Copy the records below exactly, omitting any pictures they contain.

Stored data
* * * * * * * * *

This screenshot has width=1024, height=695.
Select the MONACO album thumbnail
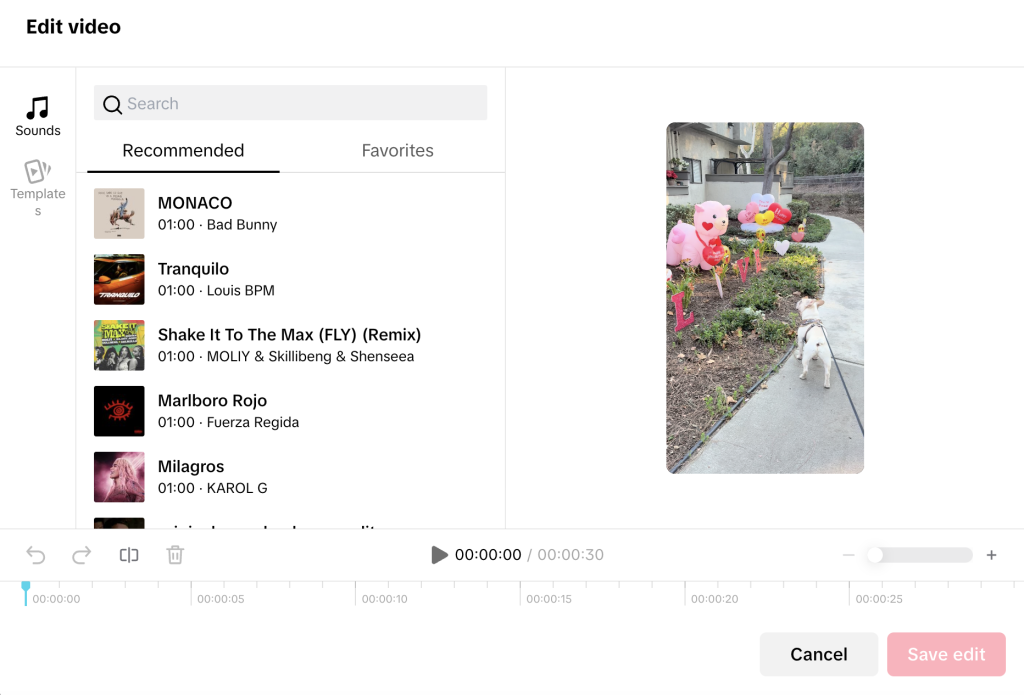[119, 214]
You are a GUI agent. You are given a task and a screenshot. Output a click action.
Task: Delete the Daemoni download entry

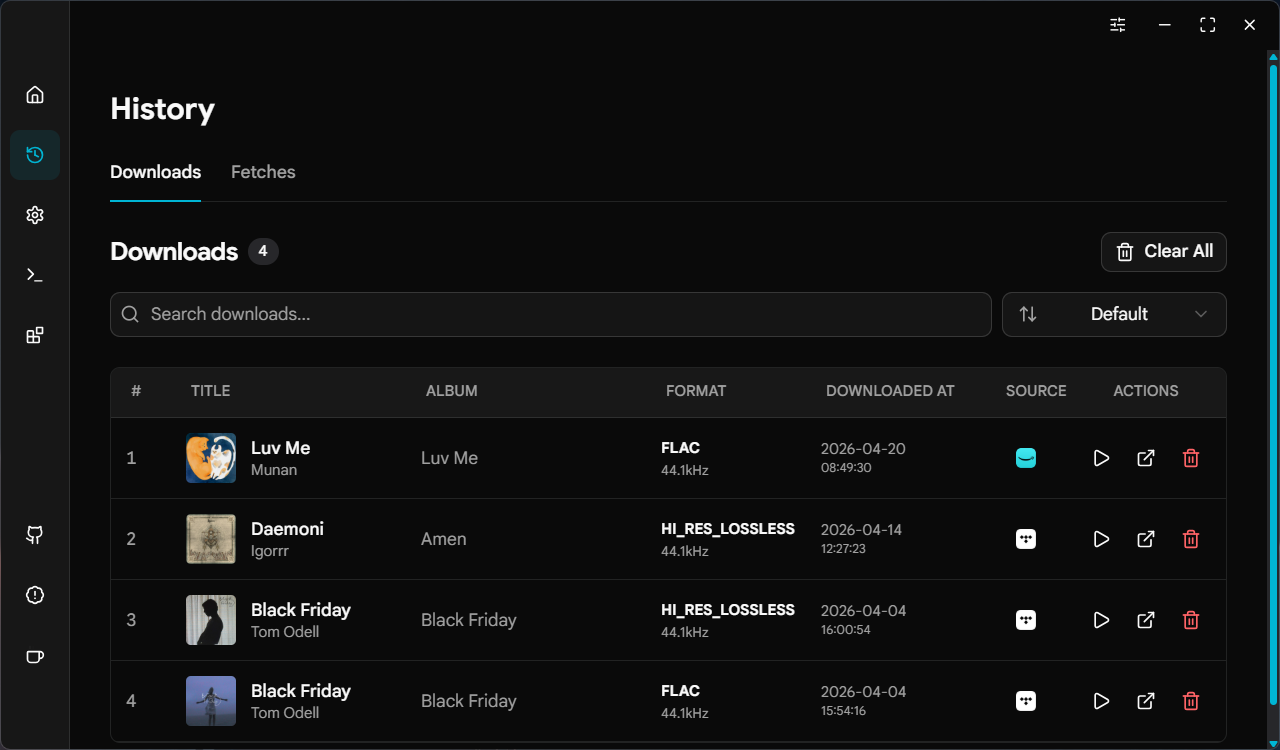click(1191, 539)
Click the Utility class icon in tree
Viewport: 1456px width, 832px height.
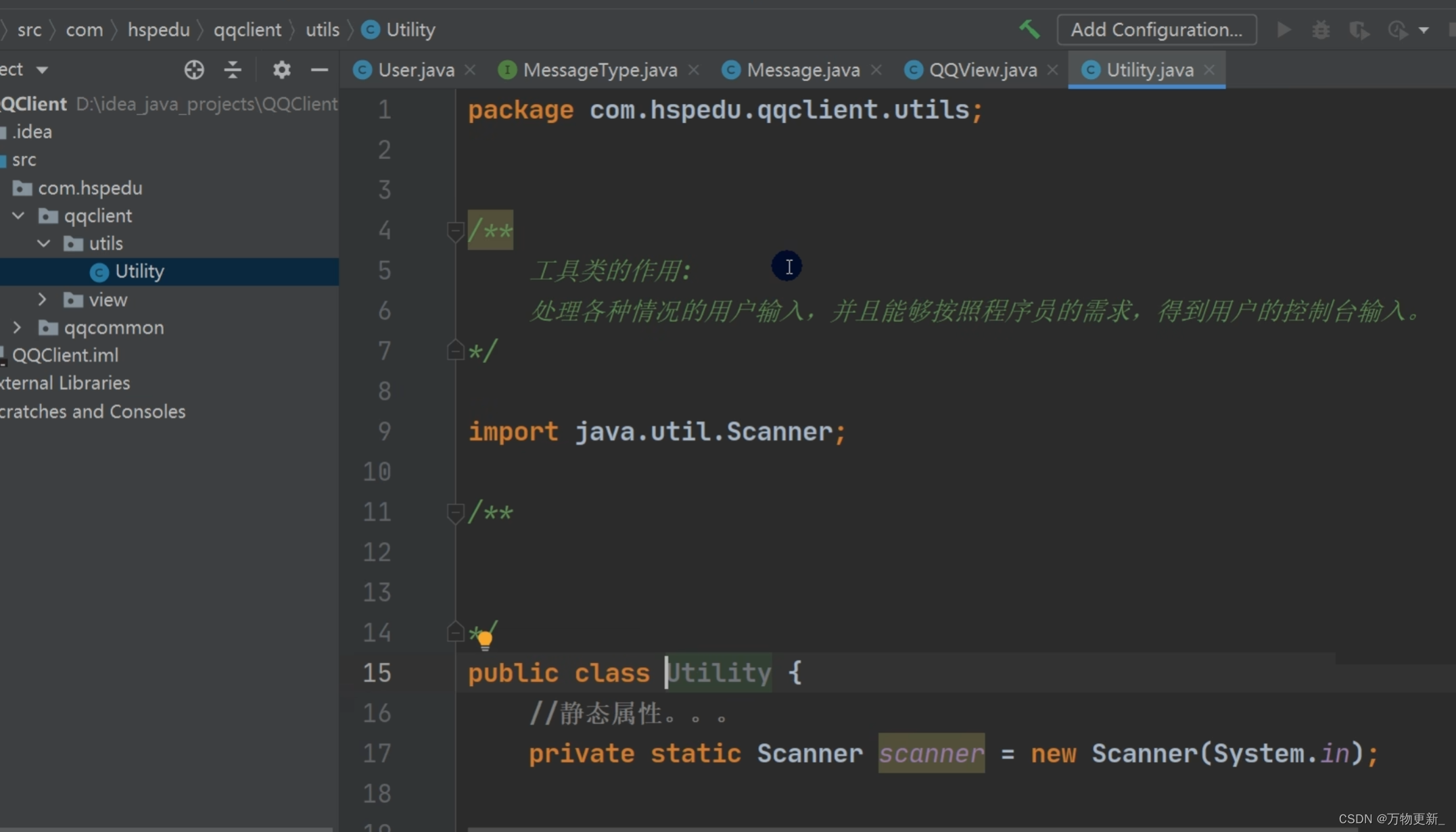pyautogui.click(x=99, y=271)
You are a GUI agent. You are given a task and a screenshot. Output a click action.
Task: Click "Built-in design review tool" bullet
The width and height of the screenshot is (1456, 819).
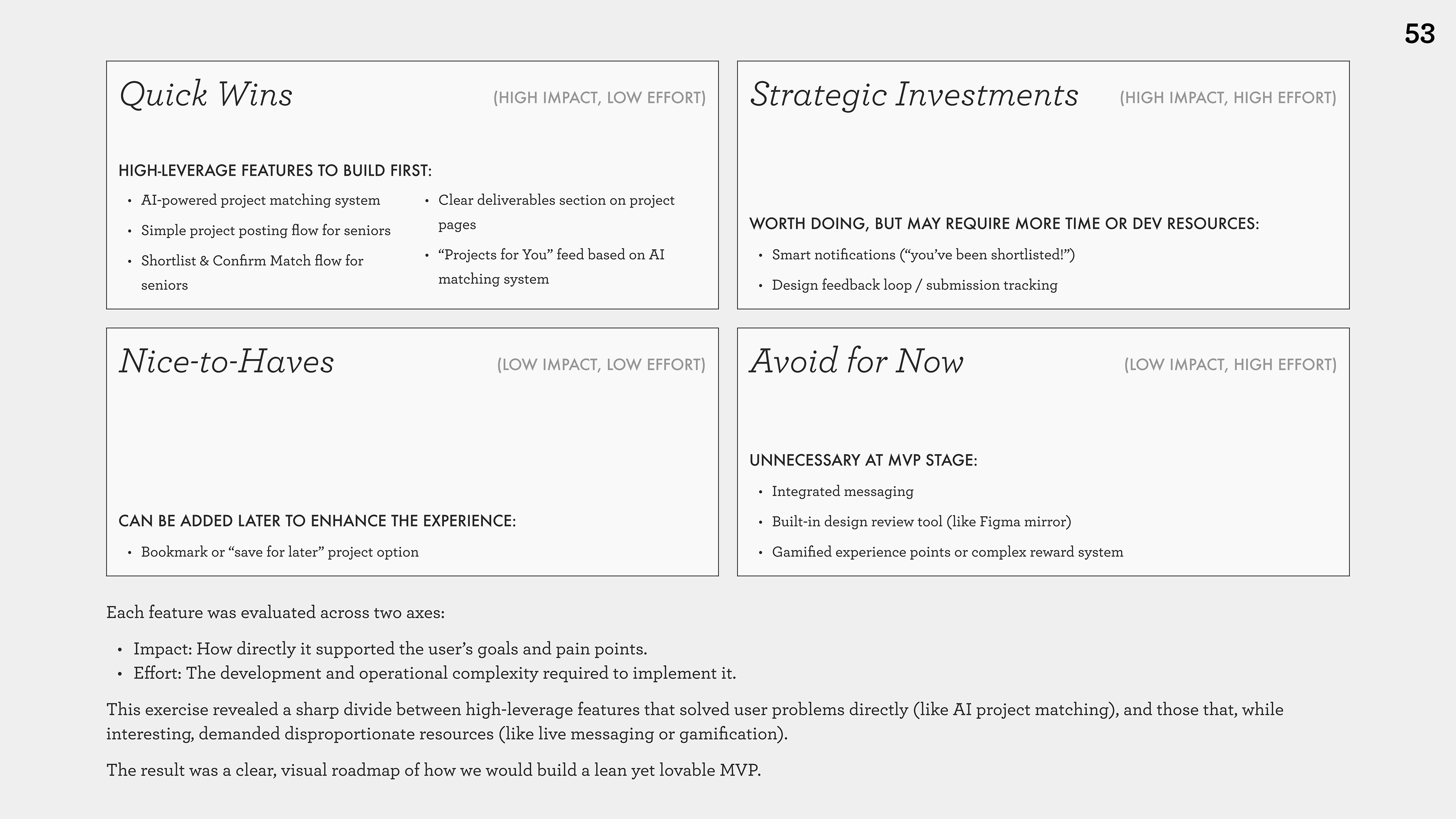[921, 522]
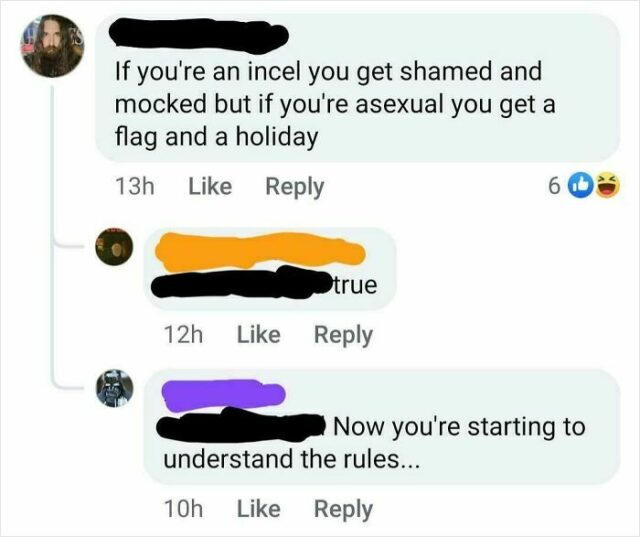View the 6 reactions count

(x=553, y=187)
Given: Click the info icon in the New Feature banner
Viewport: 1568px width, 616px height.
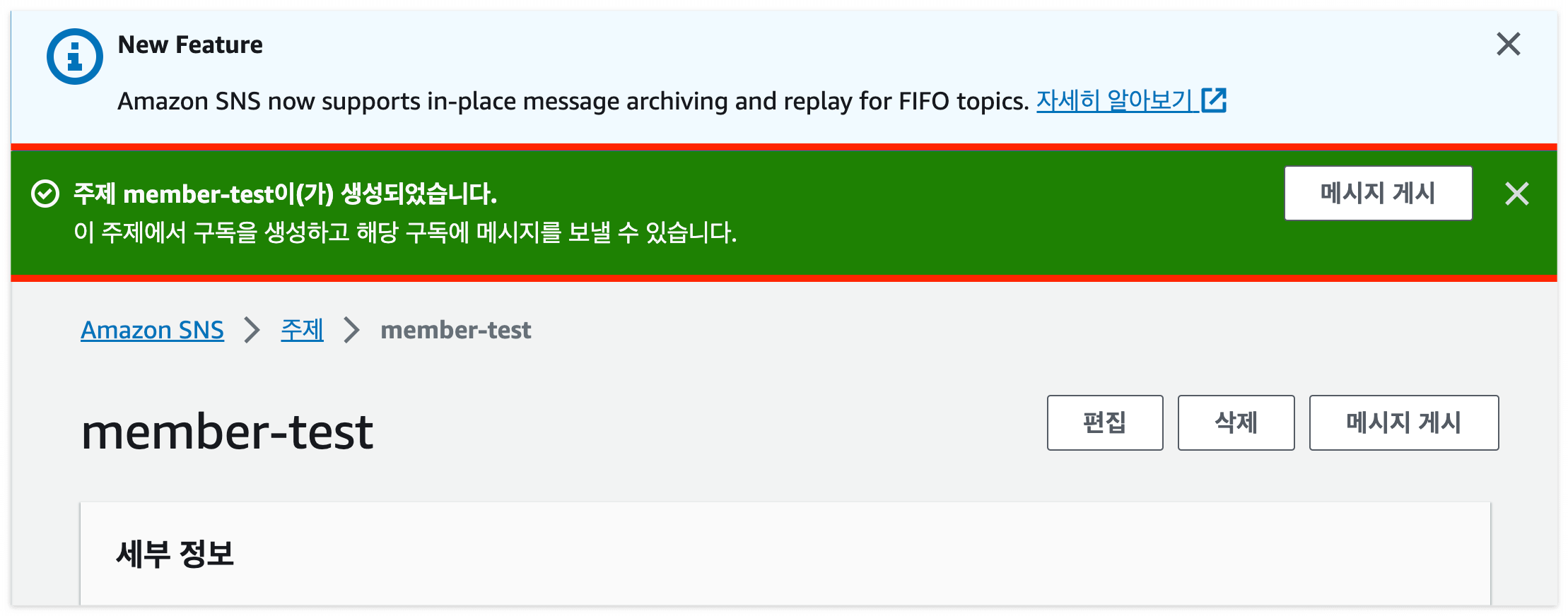Looking at the screenshot, I should 74,56.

* * * * * * * * *

▶ _Reply_
This screenshot has width=1024, height=695.
Select the MONACO album thumbnail
[119, 214]
You are a GUI agent. You are given a task and a screenshot. Output a click action.
Task: Delete the Daemoni download entry

click(1191, 539)
Click the Utility class icon in tree
Viewport: 1456px width, 832px height.
pyautogui.click(x=99, y=271)
You are a GUI agent. You are given a task and a screenshot. Output a click action.
Task: Click "Built-in design review tool" bullet
The width and height of the screenshot is (1456, 819).
[921, 522]
View the 6 reactions count

(x=553, y=187)
Given: Click the info icon in the New Feature banner
Viewport: 1568px width, 616px height.
Looking at the screenshot, I should 74,56.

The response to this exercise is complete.